Kisah Legenda Bawang Merah dan Bawang Putih

 



Di suatu masa, di sebuah desa yang damai dan tenang, hiduplah seorang janda bersama dua putri cantiknya, Bawang Merah dan Bawang Putih. Mereka tinggal dalam sebuah rumah yang sederhana, namun sarat dengan kisah dan peristiwa.
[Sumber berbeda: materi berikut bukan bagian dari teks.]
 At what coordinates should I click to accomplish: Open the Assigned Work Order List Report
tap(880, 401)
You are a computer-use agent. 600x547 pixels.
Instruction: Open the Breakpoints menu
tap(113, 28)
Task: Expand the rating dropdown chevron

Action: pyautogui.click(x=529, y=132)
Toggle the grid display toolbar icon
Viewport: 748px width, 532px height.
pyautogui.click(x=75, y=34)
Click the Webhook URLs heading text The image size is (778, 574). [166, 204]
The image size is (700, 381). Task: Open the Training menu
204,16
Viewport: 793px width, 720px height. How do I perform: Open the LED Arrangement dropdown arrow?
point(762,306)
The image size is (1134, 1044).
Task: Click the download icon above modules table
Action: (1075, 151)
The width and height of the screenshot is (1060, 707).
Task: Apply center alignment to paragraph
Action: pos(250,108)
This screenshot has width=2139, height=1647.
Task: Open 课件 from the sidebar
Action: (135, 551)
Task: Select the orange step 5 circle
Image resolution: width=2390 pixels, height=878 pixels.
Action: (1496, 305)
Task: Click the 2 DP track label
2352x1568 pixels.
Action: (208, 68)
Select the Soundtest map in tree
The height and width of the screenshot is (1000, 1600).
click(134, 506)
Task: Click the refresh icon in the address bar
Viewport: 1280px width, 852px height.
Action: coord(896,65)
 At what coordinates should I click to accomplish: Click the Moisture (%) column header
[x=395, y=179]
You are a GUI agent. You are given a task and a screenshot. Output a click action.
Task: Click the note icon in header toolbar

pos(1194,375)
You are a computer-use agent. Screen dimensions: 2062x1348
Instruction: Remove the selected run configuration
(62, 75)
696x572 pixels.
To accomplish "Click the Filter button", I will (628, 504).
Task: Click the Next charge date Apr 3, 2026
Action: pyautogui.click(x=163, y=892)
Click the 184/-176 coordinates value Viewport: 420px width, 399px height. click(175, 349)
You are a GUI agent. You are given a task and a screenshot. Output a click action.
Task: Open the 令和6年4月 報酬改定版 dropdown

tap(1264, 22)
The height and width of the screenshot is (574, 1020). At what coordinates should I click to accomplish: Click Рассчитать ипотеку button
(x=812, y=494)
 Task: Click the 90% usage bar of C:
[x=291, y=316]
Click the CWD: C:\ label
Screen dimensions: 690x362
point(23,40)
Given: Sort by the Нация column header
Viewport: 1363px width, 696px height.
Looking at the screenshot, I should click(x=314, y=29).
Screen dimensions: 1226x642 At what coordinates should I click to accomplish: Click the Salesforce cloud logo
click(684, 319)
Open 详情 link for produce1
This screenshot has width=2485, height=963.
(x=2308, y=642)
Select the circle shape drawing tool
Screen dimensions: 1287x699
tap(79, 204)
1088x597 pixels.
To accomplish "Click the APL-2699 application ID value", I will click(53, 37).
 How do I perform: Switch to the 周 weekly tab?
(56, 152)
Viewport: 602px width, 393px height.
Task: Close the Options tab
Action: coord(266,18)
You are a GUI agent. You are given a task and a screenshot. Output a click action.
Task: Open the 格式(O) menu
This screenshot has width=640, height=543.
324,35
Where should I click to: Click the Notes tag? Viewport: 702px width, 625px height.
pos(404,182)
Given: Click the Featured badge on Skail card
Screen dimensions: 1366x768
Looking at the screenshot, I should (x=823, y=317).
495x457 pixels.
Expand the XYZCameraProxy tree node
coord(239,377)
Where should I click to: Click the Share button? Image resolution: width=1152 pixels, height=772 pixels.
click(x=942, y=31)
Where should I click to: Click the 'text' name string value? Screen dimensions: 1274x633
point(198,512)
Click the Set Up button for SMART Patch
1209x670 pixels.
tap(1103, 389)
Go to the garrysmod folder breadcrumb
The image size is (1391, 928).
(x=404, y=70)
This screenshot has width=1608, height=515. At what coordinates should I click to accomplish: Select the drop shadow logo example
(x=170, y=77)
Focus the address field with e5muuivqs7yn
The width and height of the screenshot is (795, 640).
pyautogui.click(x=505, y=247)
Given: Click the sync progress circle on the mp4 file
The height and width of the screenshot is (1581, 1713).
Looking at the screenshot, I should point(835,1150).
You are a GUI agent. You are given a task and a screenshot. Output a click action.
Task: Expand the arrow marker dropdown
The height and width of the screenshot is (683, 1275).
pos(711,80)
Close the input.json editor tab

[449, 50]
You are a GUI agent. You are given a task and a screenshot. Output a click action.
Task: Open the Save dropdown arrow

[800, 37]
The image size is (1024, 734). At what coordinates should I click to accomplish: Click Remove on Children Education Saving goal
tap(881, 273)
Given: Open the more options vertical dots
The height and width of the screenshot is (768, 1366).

Bawang Putih, putri yang ayahnya telah meninggal dunia, adalah seorang gadis yang penuh kebaikan. Dia memiliki hati yang lembut, selalu rendah hati, dan rajin dalam segala hal. Kebaikannya mencerminkan dirinya yang selalu tekun dan jujur dalam menjalani hidup.

Sementara itu, Bawang Merah, memiliki sifat yang sangat bertolak belakang dengan Bawang Putih. Dia adalah gadis yang malas, suka bermewah-mewah, dan memiliki hati yang penuh dengan iri dan tamak. Sifat-sifat ini semakin menjadi-jadi karena ibunya yang selalu memanjakannya.

Ibu Bawang Merah, yang juga merupakan ibu tiri Bawang Putih, selalu memenuhi semua kebutuhan dan permintaan Bawang Merah. Dia memperlakukan Bawang Putih seperti pelayan, membebankan semua pekerjaan rumah kepadanya. Mulai dari memasak, mencuci pakaian, membersihkan rumah, hingga pekerjaan lainnya, semua menjadi tanggung jawab Bawang Putih. Bawang Merah dan ibunya hanya bermalas-malasan, berdandan, dan menikmati hasil kerja keras Bawang Putih. Jika mereka membutuhkan sesuatu, mereka hanya perlu memerintahkan Bawang Putih untuk melakukannya.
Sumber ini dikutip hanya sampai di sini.